### Objective
Set down the records from the line containing "Given: Click the" through the line containing "Looking at the screenshot, I should 1021,68.", reproducing each line of that stretch without any change.

### Dataset excerpts
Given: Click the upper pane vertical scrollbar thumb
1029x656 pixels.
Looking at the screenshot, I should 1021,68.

...

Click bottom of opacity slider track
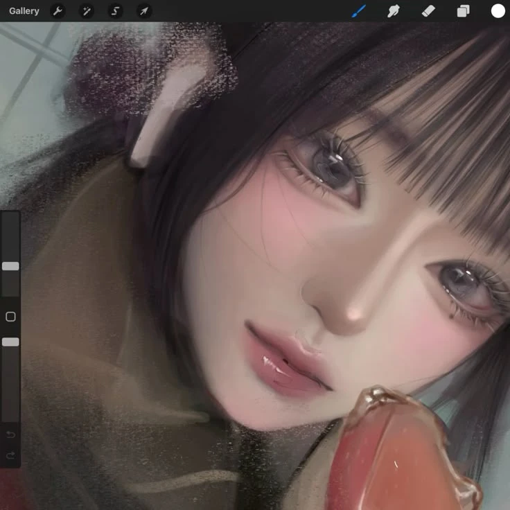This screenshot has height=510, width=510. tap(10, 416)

--

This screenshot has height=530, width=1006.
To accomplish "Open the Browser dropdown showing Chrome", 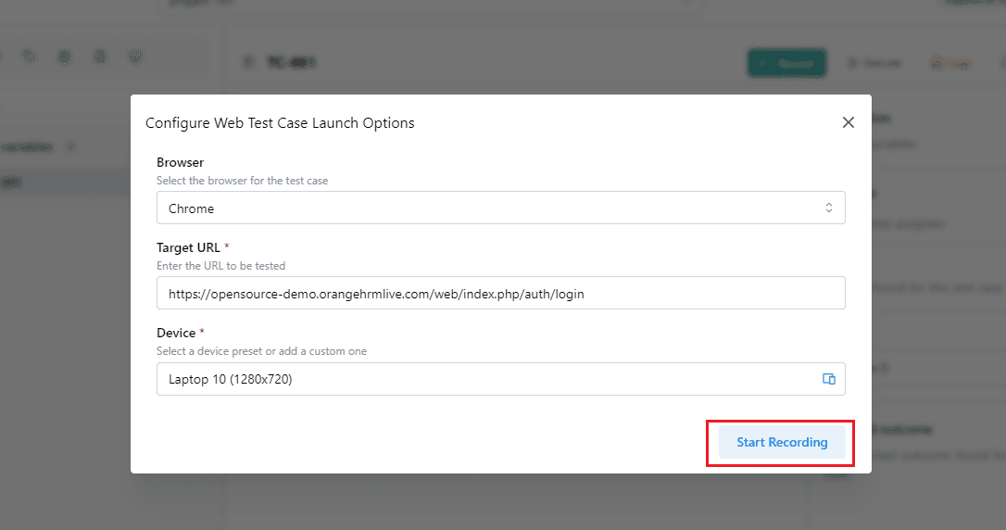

### Solution below
Given: Click the upper pane vertical scrollbar thumb
1029x656 pixels.
Looking at the screenshot, I should 1021,68.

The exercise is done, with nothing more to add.